The Tate has a major exhibition of the Russian Constructivists Alexander Rodchenko and Lyubov Popova. It’s a brilliant and seminal look at a movement that practically buzzes with contemporary relevance and all must see it now.
Constructivism began as a sort of parallel development to Cubism; breaking form down into elements that could be recast and remixed. But it also had a fascination for technology – they considered themselves as technicians of images, creating a universal artistic tool-kit to replace representational art. This phase of the movement rose through the First World War and came into its own with the Revolution, being entirely identified with the Left.
But the really exciting change was yet to come; in 1922, the Constructivists decided to abolish painting itself, on the grounds that artists in a Marxist society should integrate their work into the process of production and that only by inserting art into industry could they reach the masses. Instead, they fanned out into a variety of trades – graphic design, product design, architecture, film, theatre, fashion. With the arrival of the New Economic Policy, Rodchenko and the poet Mayakovsky started a graphics and advertising business.
There is an old joke about the Soviet Union that suggests they decided to experiment with socialist advertising during the Khrushchev thaw, but gave up after the slogan “Fly by Aeroplane” hit the streets.
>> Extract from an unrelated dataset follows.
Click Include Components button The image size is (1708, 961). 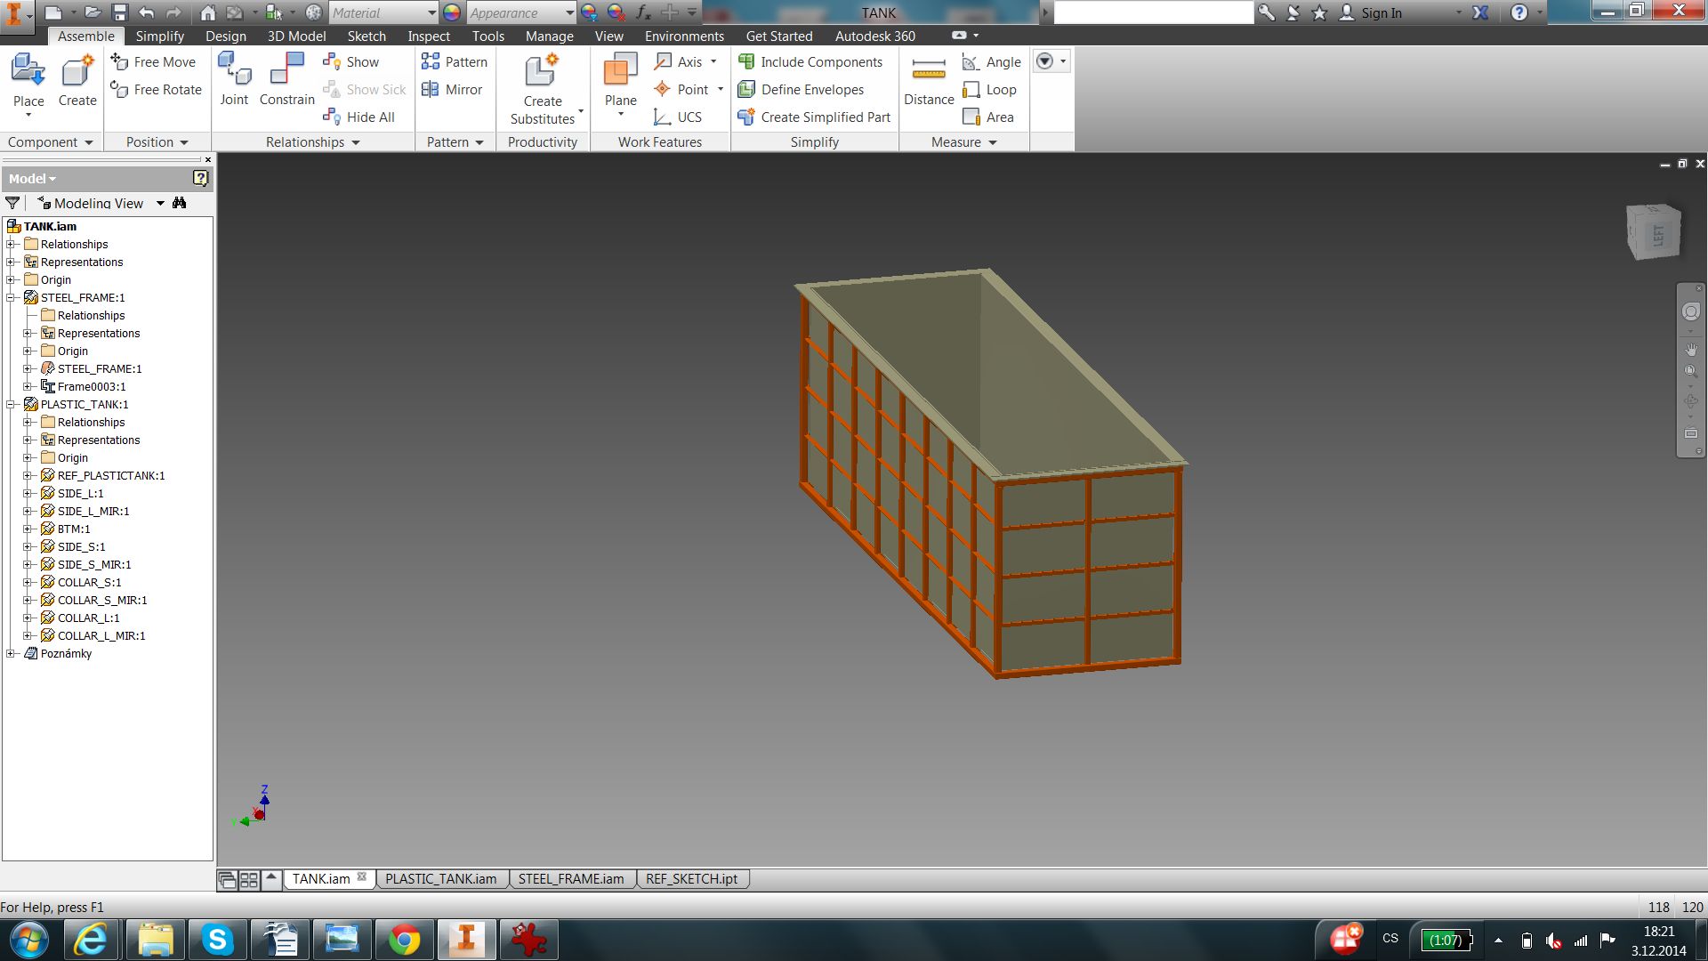tap(810, 61)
As you might expect, Rodchenko & Mayakovsky’s treatments were rather punchier. And indeed, this was explicitly socialist advertising; the Constructivists were opposed to NEP and one of Mayakovsky’s motivations was to help the industries that had already been collectivised compete with the Nepmen. Popova designed prints and eventually whole outfits for the textile industry; they all contributed to the Novy Byt project, which aimed to produce a suitably revolutionary range of home products in fulfilment of Trotsky’s Questions of Everyday Life, whose cover Rodchenko designed.
Technology played an interesting role; the new media, radio, the cinema, power-jacquard textiles and newspapers were a major theme. Popova remarked that no achievement had been as satisfying as seeing a peasant woman buying a bolt of one of her fabrics to make a dress; Rodchenko designed a prefabricated Workers’ Club as a sort of integrated Constructivist experience, as classroom, clubhouse, library, cinema, union meeting hall – an immersive user interface for the revolution, which would wrap around film, print, radio, and theatre as the revolution’s communications system.
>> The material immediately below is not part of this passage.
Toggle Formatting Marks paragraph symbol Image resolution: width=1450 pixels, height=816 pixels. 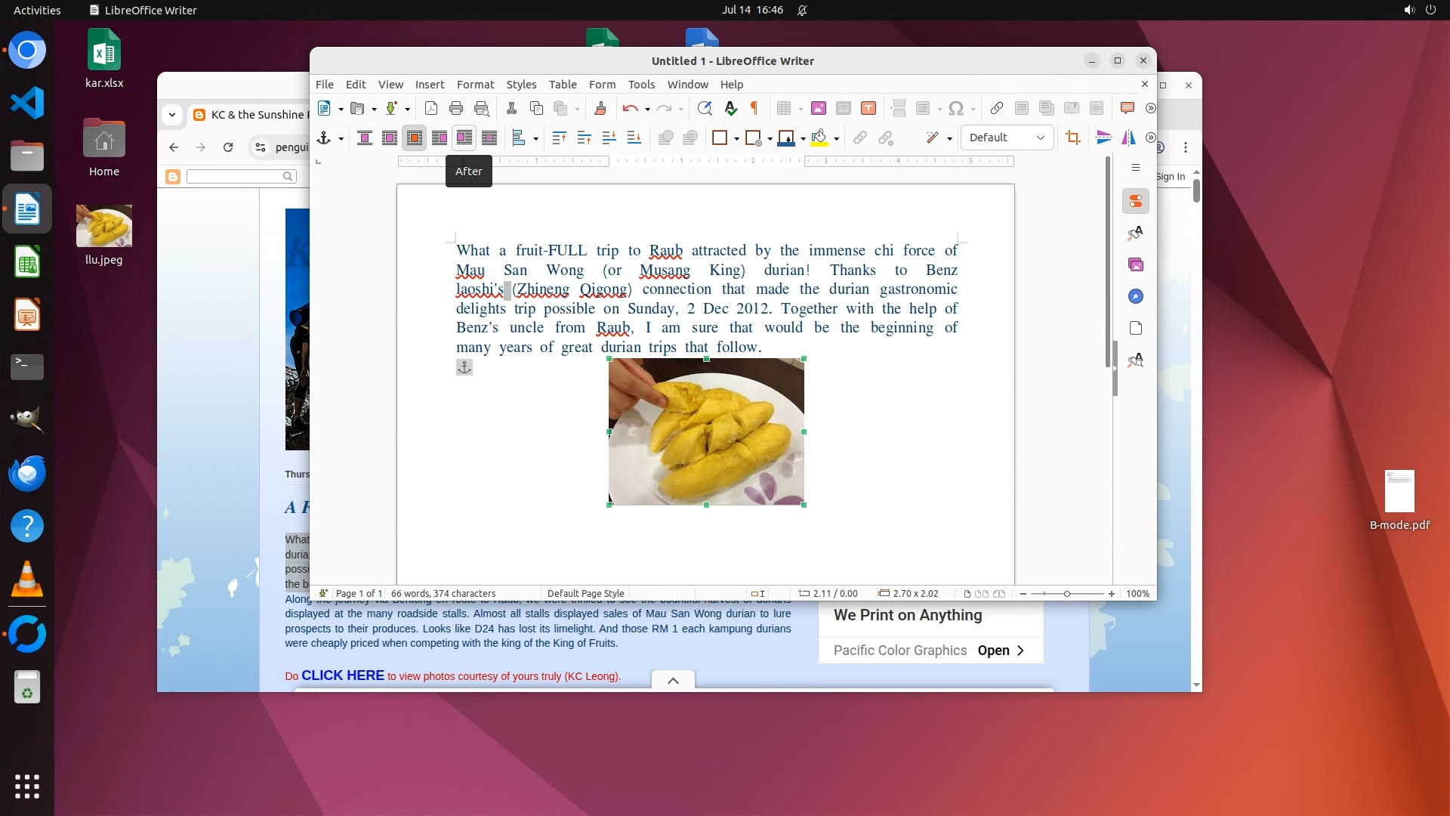(x=754, y=109)
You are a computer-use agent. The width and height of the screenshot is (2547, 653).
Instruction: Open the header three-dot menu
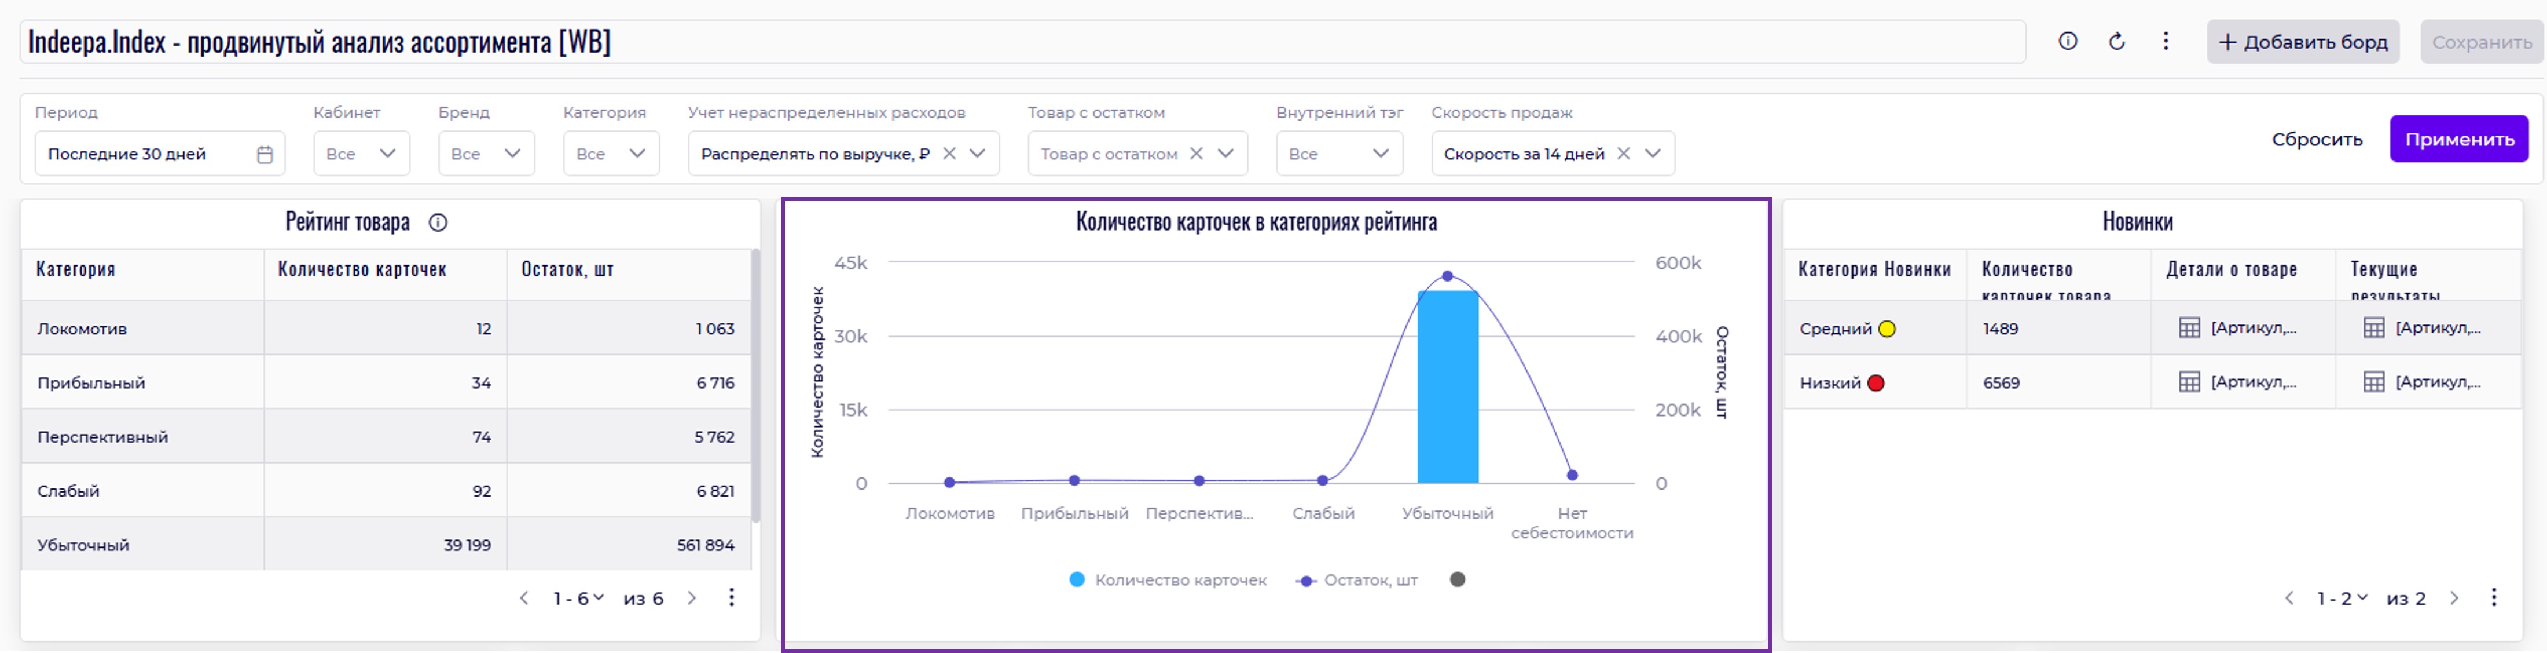[x=2165, y=42]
Of course, it didn’t turn out like that; the politicians they agreed with won on the issue of NEP, which was absolutely the worst thing that could have happened. Looking back, a Tito-like compromise between big state industry, small private business, and perhaps a third sector of workers’ cooperatives sounds like the best possible outcome from where they started. Instead, the command economy was extended to cover absolutely everything, the new leader was Stalin, and the cultural revolution was dropped in favour of Socialist Realism.
Every attempt to break away from the GOSPLAN legacy was eventually squashed or subverted; in the late 40s, after Krushchev, and it’s arguable that the power interests – the secret services, the military industries, and the bosses of agriculture and oil – chose to destroy the Soviet Union rather than accept the Gorbachev reforms. Perhaps the final guarantee of Constructivism’s relevance was that it was incompatible with Stalinism; a truly frightening percentage of the faces in the photos from the early 1920s ended up dead in a variety of horrifying ways, and those who survived the Terror rarely survived the second world war. Soviet culture would never recover Constructivism’s innovation, panache, or humanity, and who could say that Soviet product design ever achieved much?
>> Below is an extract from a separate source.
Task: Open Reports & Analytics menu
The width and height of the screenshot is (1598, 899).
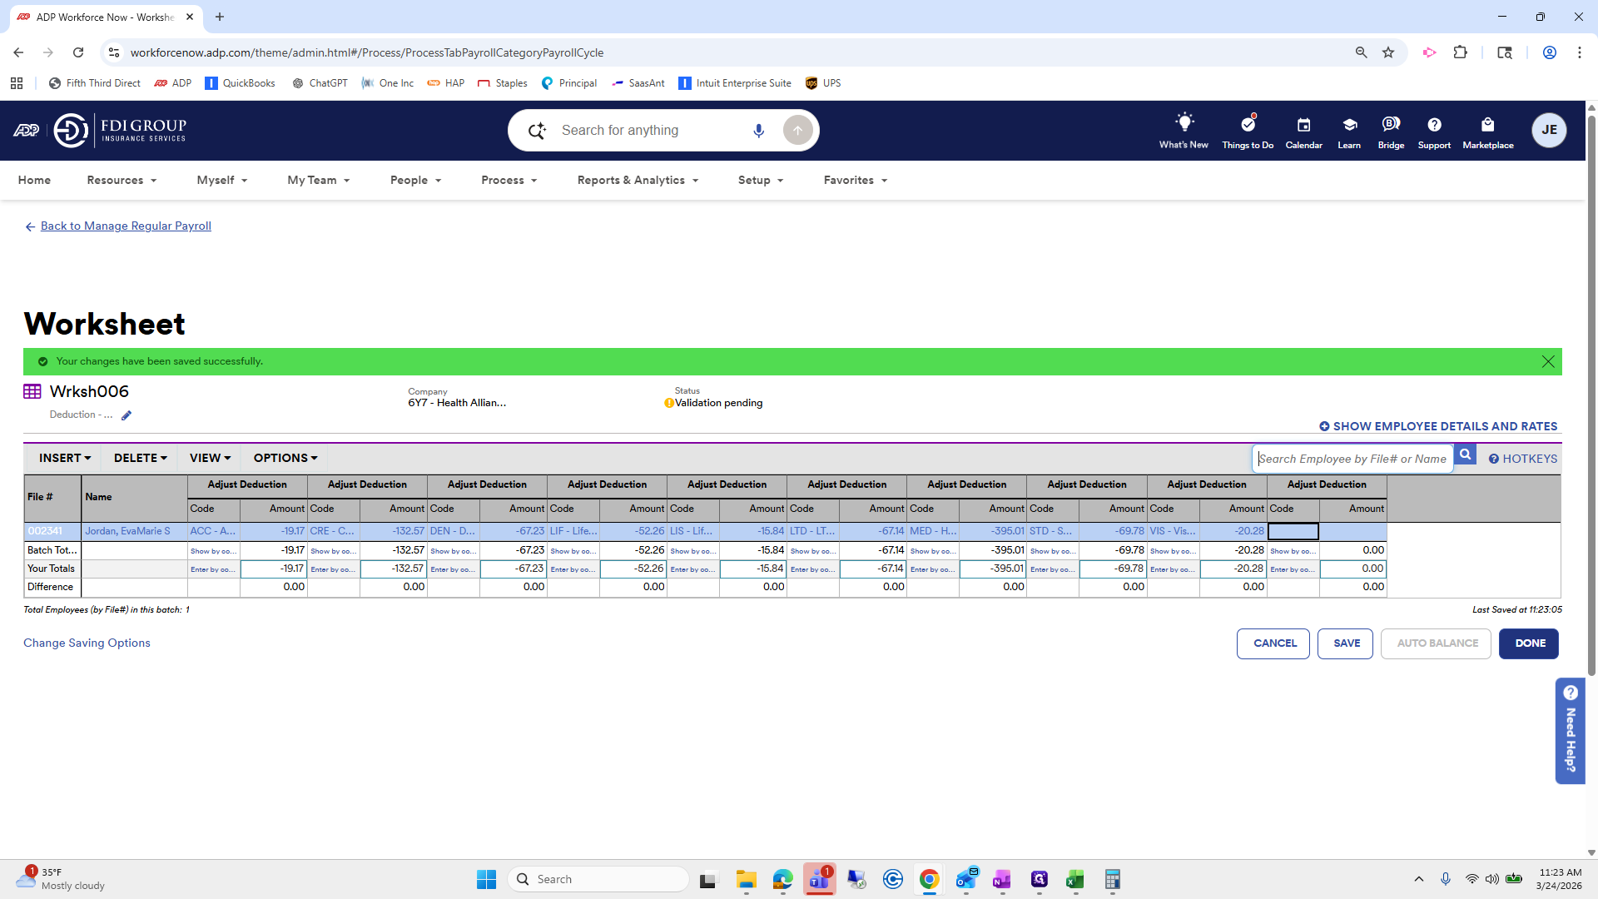Action: coord(638,180)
So far, Constructivism sounds like chilly, serious stuff, and quotes like Rodchenko’s remark that all his paintings were “as useless as a church” but it would be a shame to burn them because of all the work involved seem to bear it out. It’s a valid critique, and it was one thing where the Constructivist women provide a saving grace; Popova’s Space-Force Constructions, painted onto bare timber, playing with the warmth of the wood, are far more humane. (Varana Stepanova’s paintings are pretty stellar, too.) Similarly, you could compare her dresses with Rodchenko’s cover for the 1923 edition of All-Russian Postal and Telecoms Statistics, and you’d be right, even if the whole project reminds a little of this.
The link goes to Bruce Sterling’s blog, which is highly appropriate. After all, Constructivism was a movement dedicated to the proposition that rather than being the change, you should mass-produce it. Sterling’s own Viridian Design Movement was intended to reach the people through the material culture. In a real sense, the best of Internet culture is highly Constructivist; you wonder what would have happened when those clubs started talking back on the expanding telephone and radio networks.